Design of the Anishinabek Education System by the Education Working Group has taken place over 14 years as part of negotiations with Canada regarding the exercise of Anishinabek First Nation jurisdiction over education, the establishment of the Anishinabek Education System, and equitable education funding. The text of the draft Education Final Agreement was completed in September 2010 but Canada has yet to respond to the Anishinabek Nation’s fiscal proposal tabled in October 2006. The Anishinabek Nation intends to finalize its negotiations with Canada for the benefit of Anishinabek students and remains hopeful that the promised fiscal offer will be forthcoming soon.
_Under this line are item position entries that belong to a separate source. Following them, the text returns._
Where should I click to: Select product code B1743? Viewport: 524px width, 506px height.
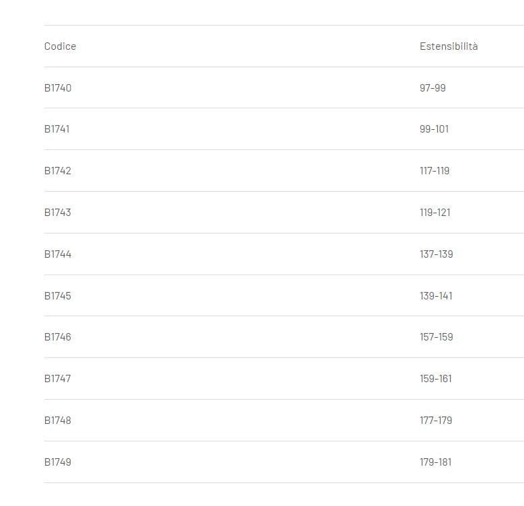tap(58, 213)
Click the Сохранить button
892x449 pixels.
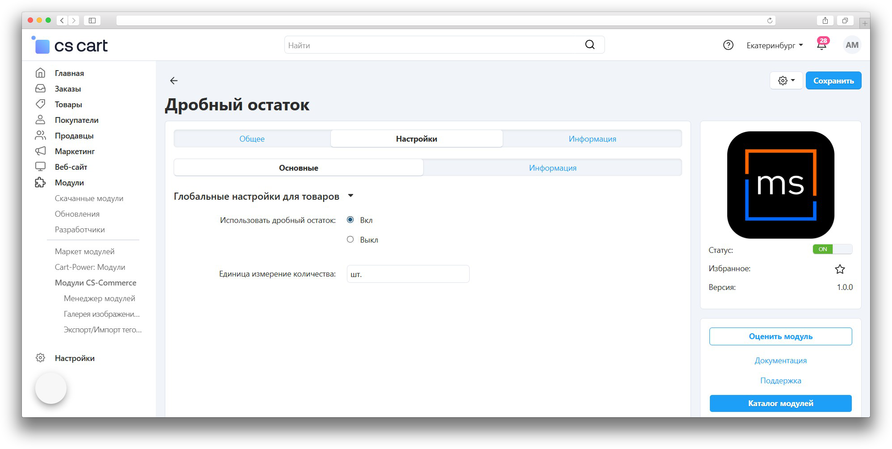click(x=833, y=81)
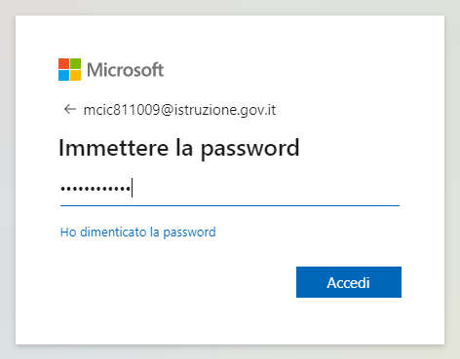The height and width of the screenshot is (359, 460).
Task: Open the Ho dimenticato la password link
Action: coord(138,233)
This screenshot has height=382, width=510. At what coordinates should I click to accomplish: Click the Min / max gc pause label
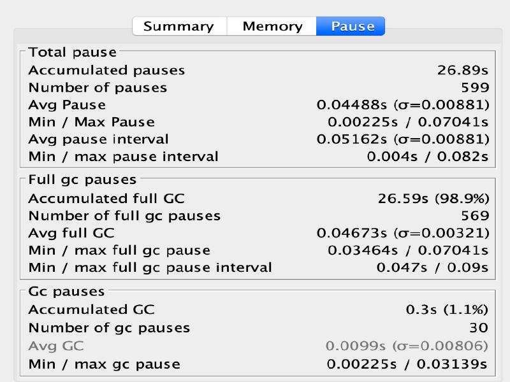[x=104, y=365]
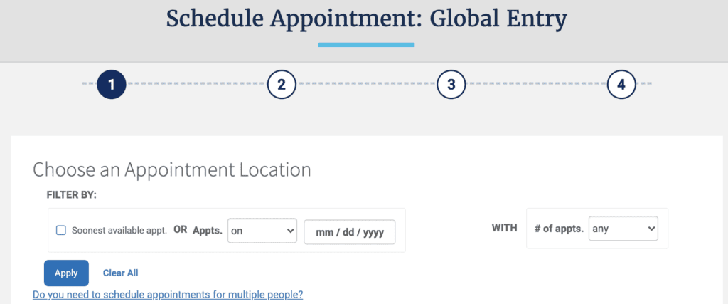Expand the # of appts. "any" dropdown
Image resolution: width=728 pixels, height=304 pixels.
click(x=623, y=229)
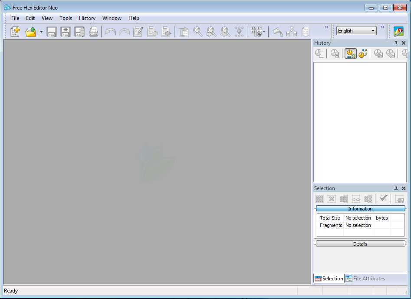Close the History panel
The image size is (411, 299).
tap(404, 43)
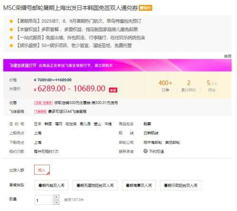Click the star icon beside 丰富权益

(11, 29)
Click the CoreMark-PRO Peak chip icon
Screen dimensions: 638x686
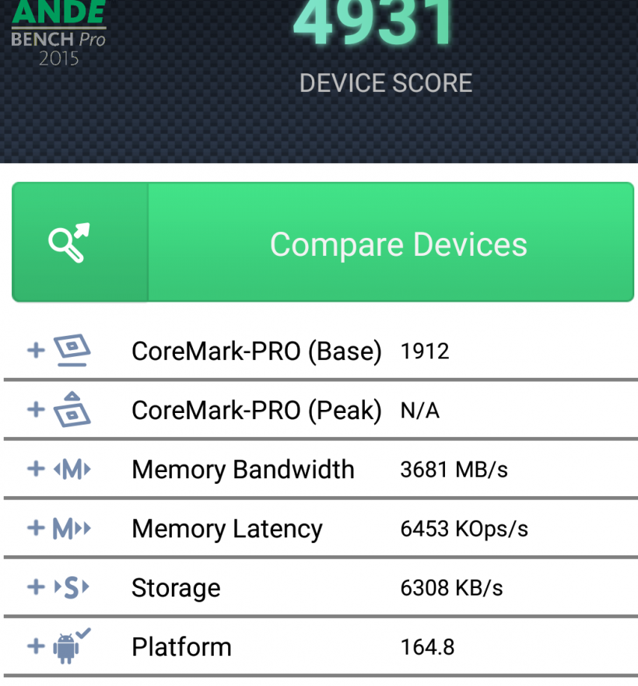[72, 409]
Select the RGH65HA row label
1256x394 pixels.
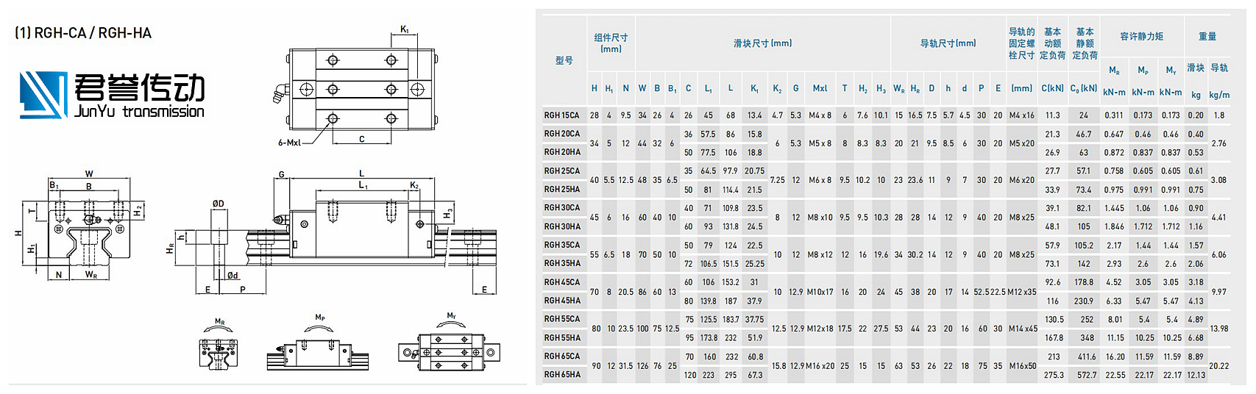[562, 375]
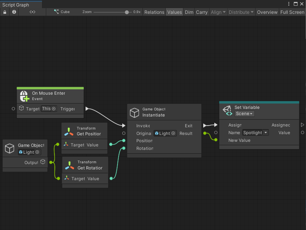Image resolution: width=306 pixels, height=230 pixels.
Task: Click the Overview button
Action: point(267,12)
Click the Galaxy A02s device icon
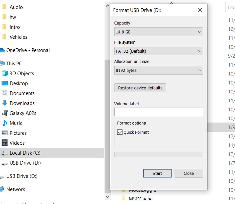Screen dimensions: 235x204 point(5,113)
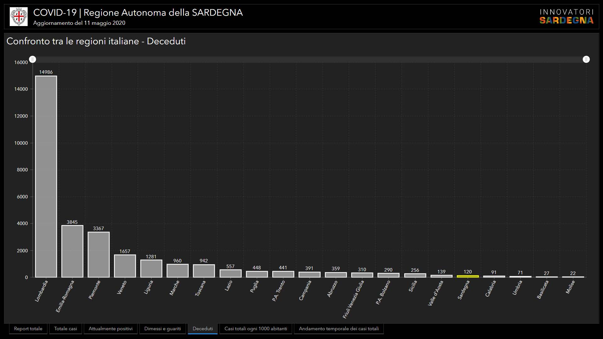This screenshot has height=339, width=603.
Task: Click the highlighted yellow Sardegna bar
Action: click(x=468, y=276)
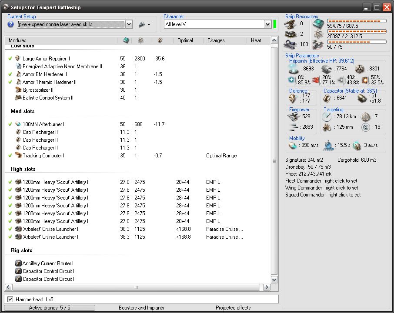Click the green character status indicator bar
Screen dimensions: 394x313
pos(275,24)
Ontario has readily discussed the implementation and operation of the Anishinabek Education System, not at a self-government negotiations table, but at a separate table. Ontario is eager to work together with the Anishinabek Nation to advance the education of Anishinabek First Nation students both at home and off-reserve.
Ontario has supported the Anishinabek Nation by providing information that allows the Anishinabek First Nations to identify those areas where the Anishinabek Education System can work cooperatively with Ontario to improve First Nation student achievement. A Memorandum of Understanding with Ontario was signed in 2009. Progress has been productive and useful. The province’s readiness to support the implementation of the Anishinabek Education System is apparent.
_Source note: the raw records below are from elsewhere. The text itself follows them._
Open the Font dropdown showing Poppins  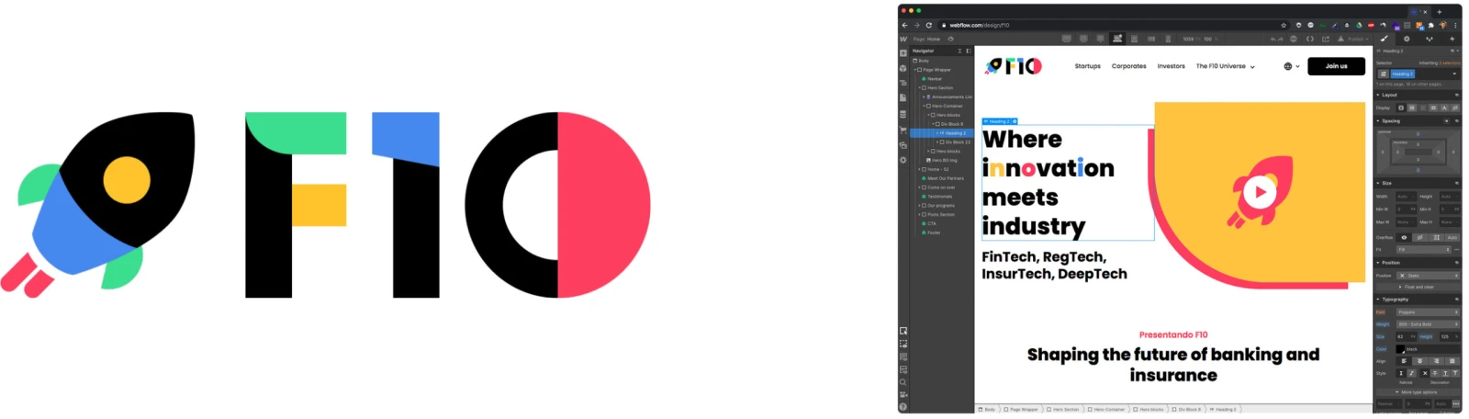[x=1427, y=312]
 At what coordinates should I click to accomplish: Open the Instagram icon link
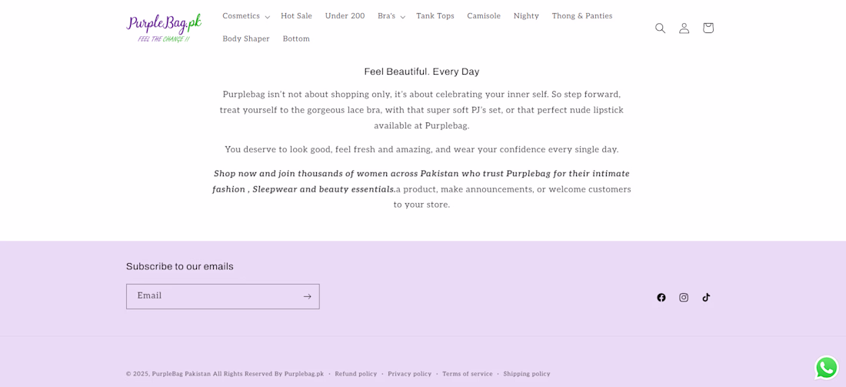pos(684,298)
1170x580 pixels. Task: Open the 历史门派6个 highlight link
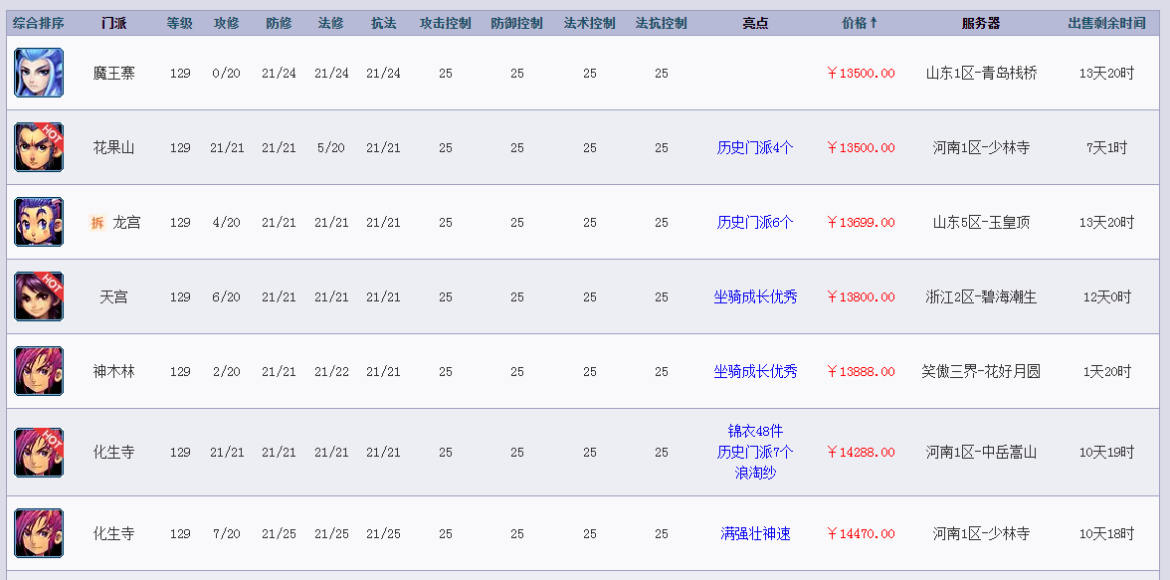(x=755, y=223)
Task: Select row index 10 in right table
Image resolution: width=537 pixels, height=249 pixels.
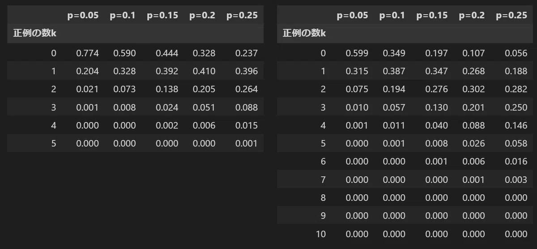Action: click(x=321, y=234)
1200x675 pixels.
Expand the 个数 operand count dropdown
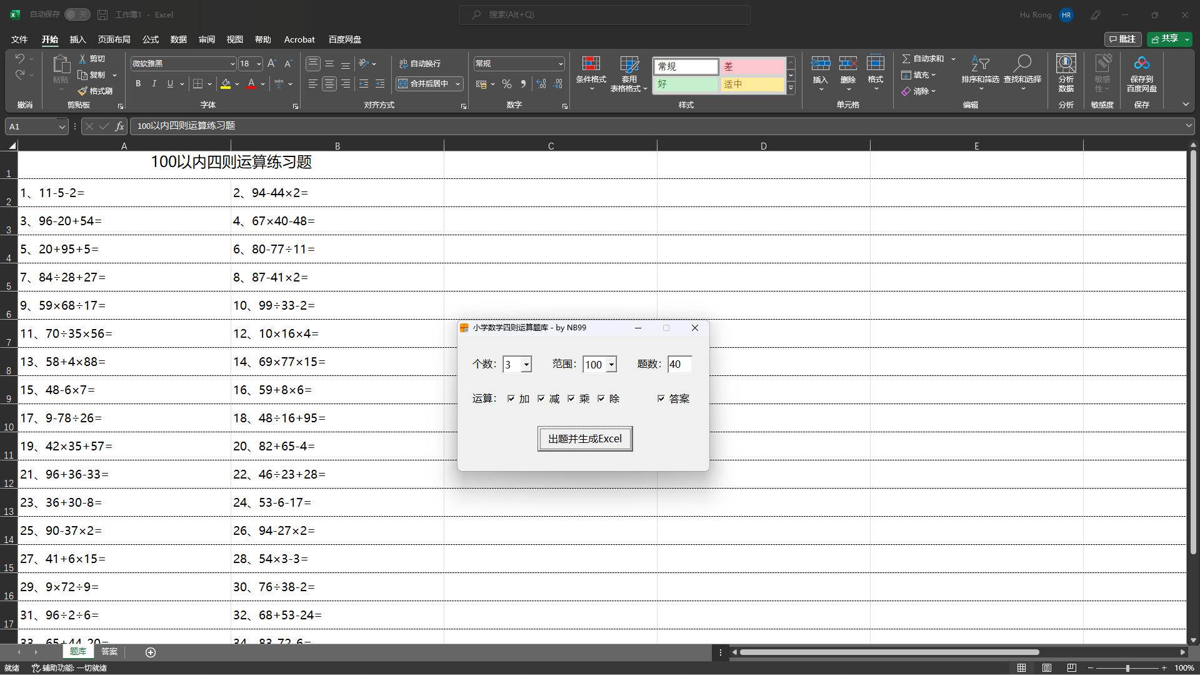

Canada is also ready to support the implementation of the Anishinabek Education System. However, the careful pace of the negotiations has meant that the negotiations with Canada have been on-going for over 14 years. Canada and the Anishinabek are very close to finalizing the self-government arrangements.
Canada’s changing approach to education funding, its changes in negotiations team, and constantly developing and changing negotiations policies, have all contributed to delays in finalizing the arrangements that would allow for the establishment and implementation of the Anishinabek Education System.
The unintentional consequence of the delay in finalizing the negotiations is an ever-increasing gap in First Nation and non-Aboriginal education. The Auditor General of Canada has criticized the federal government for the state of affairs in Aboriginal education.
Despite the delay in the self-government negotiations, the Anishinabek Nation is proceeding. The central education authority of the Anishinabek Education System, the Kinomaadswin Education Body, was incorporated in 2010 to begin implementation of the Anishinabek Education System. The Kinomaadswin Education Body was incorporated under Ontario’s Corporations Act.
The Anishinabek Education System is essential so that a central authority providing technical supports, curriculum, professional development, and long-term planning can be carried out by experienced and trained Anishinabek education professionals within a stable and suitably resourced environment. The Anishinabek Education System consists of bodies at the Anishinabek nation, regional and local levels. Each level will be governed by First Nation mandated education responsibilities and authorities that are in coordination with their relationship and distance to individual schools and to provincial school boards.
The Anishinabek Education System will serve Anishinabek through setting educational goals and articulating an education philosophy based on the needs of Anishinaabe youth and on-going consultations with parents, leaders and educators.